Ice cream is an all-time favorite dessert that's simple to make these days if you don't already have some lying around. Another simple food to whip up is Dalgona or whipped coffee and it goes great with ice cream. So why not put the two together?

Of course, there is undoubtedly a tonne of recipes that put the two together either in layers or literally combined in the same base. But why stop there? Another fun way to stack the two together is in a bombe. That's right, I'm talking about a Dalgona bombe dessert.

If you already have ready-made ice cream lying around then this recipe is even simpler.

If you don't, that's ok since it will include instructions on how to prepare a simple no-cook/no-churn ice cream for your bombe like this one.

However, as simple as this recipe is, it's will require a considerable amount of bowls for preparation. When it comes to the mold, you will require an 8-inch sized bowl for the outer Dalgona layer and a 6-inch sized one for the inner ice cream layer.
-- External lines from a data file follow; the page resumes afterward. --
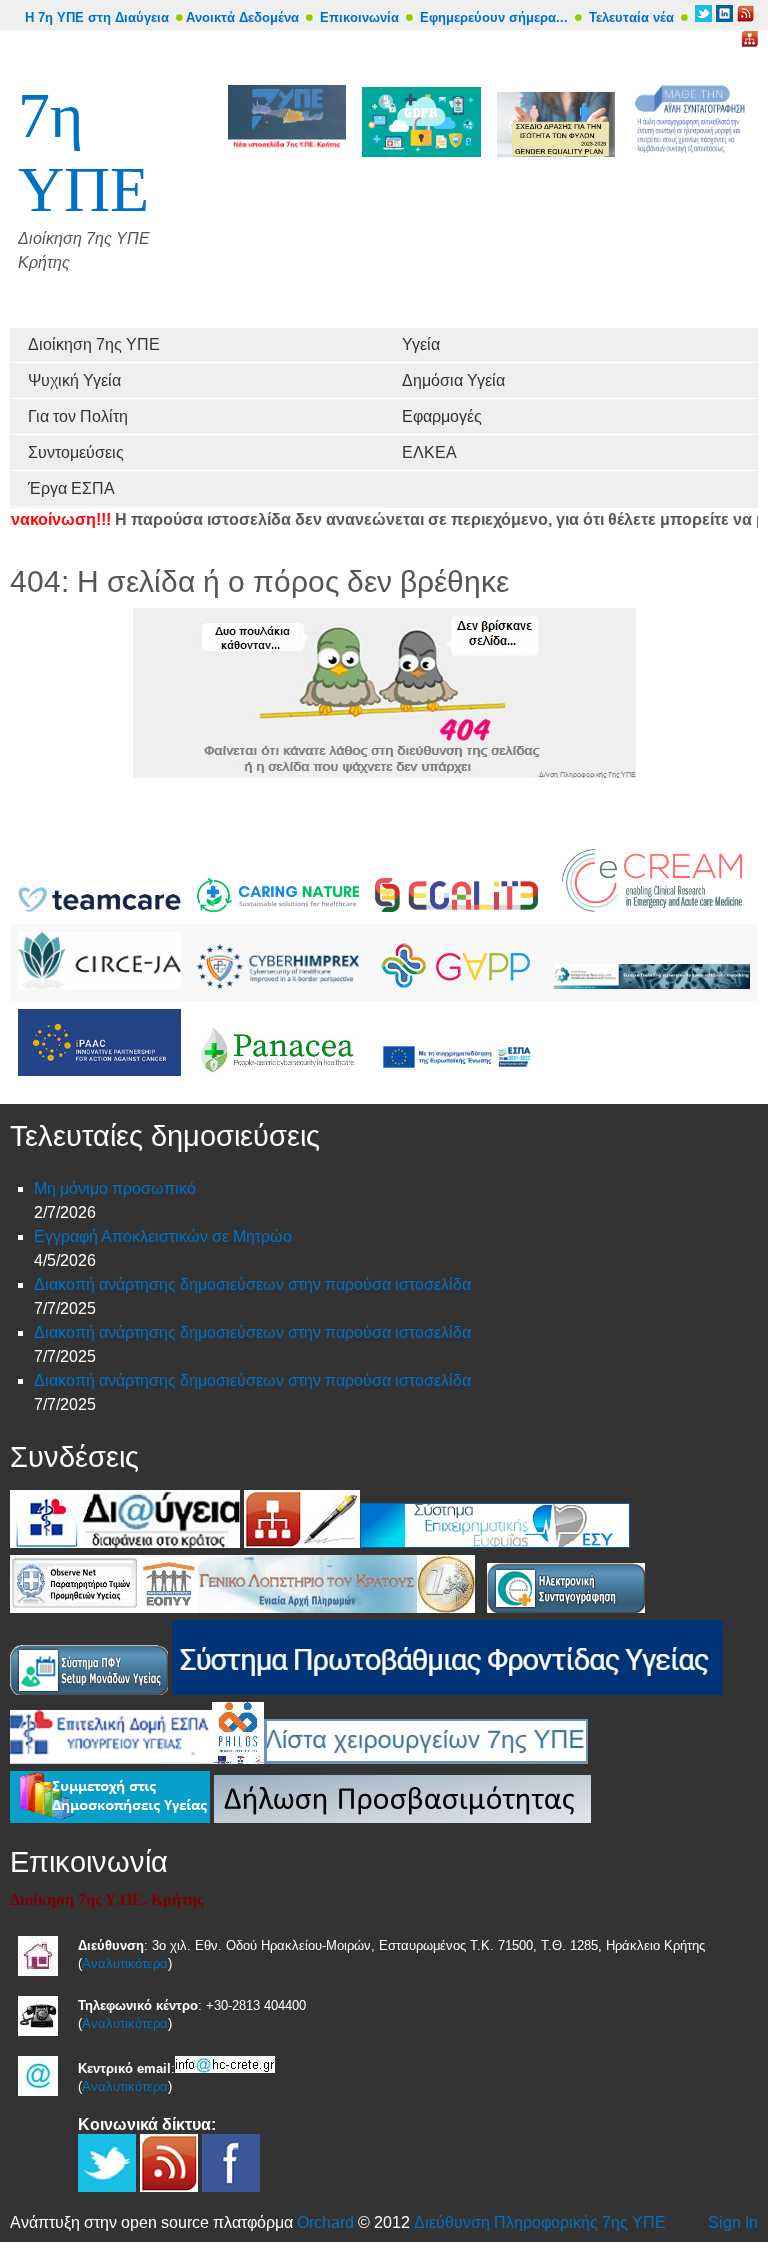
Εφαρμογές (442, 416)
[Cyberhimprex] (278, 983)
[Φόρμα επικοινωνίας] (331, 1542)
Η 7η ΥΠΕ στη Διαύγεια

Of course, you will need more bowls for mixing the Dalgona and ice cream base as well as containers for both sit in while they chill in the freezer before molding. Optionally, you can also add a cake layer but that will require a fully baked cake if you have one.

The recipe

Ice Cream Ingredients:

  • 1 cup whole milk, cold
  • 1 cup caster sugar
  • 1 tsp vanilla extract
  • 2 cups heavy cream, cold

Dalgona Ingredients:

  • 4 tbs instant coffee
  • 4 tbs sugar
  • 4 tbs water

The directions

Ice Cream and Dalgona Directions:

  1. For the ice cream, combine the milk, sugar, and vanilla extract in a blender to process or whisk together in a bowl.
  2. Pour the heavy cream into a bowl and beat until it forms soft peaks.
  3. Fold 1/4 of the whipped cream into the milk mixture with a rubber spatula. Fold the remainder until the base is completed.
  4. Pour the ice cream base into a baking pan and chill in the freezer for 3 hours or until it becomes slightly stiff.
  5. For the Dalgona, combine the coffee, sugar, and water in a bowl and beat together using an electric mixer for 5 minutes or until a light brown, thick, and frothy mixture forms. Clean the beaters for later use.

Bombe Directions:

  1. Cover the insides of an 8-inch bowl with two sheets of cling, pressing them down into the bowl. Make sure to use enough cling that will hang out to wrap around the edges of the bowl. Chill the bowl in the freezer for an hour.
  2. Scoop the cold Dalgona into the chilled bowl using a rubber spatula or spoon. Sculpt the Dalgona around the insides of the bowl to form a hollow dome. Gently cover the surface of the Dalgona with two more sheets of cling similarly to the last step.
  3. Take a 6 1/2-inch bowl and gently press it down into the bowl and onto the cling. Return the bowls to the freezer to chill for another hour.
  4. Carefully remove the 6 1/2-inch bowl from the 8-inch bowl followed by the two sheets of cling covering the frozen Dalgona. Scoop the soft ice cream into the bowl to fill in the mold. Smooth the surface of the ice cream using a rubber spatula or spoon and cover with more cling. Return to the freezer to chill for one more hour.
  5. Remove the mold from the freezer and uncover the surfacer. Run a sharp knife around the edges of the mold. Place the face of a flat circular plate to the surface of the mold, then carefully flip the mold over onto the plate and place it onto a flat surface.
  6. Carefully lift the bowl straight upwards to release the bombe from the mold.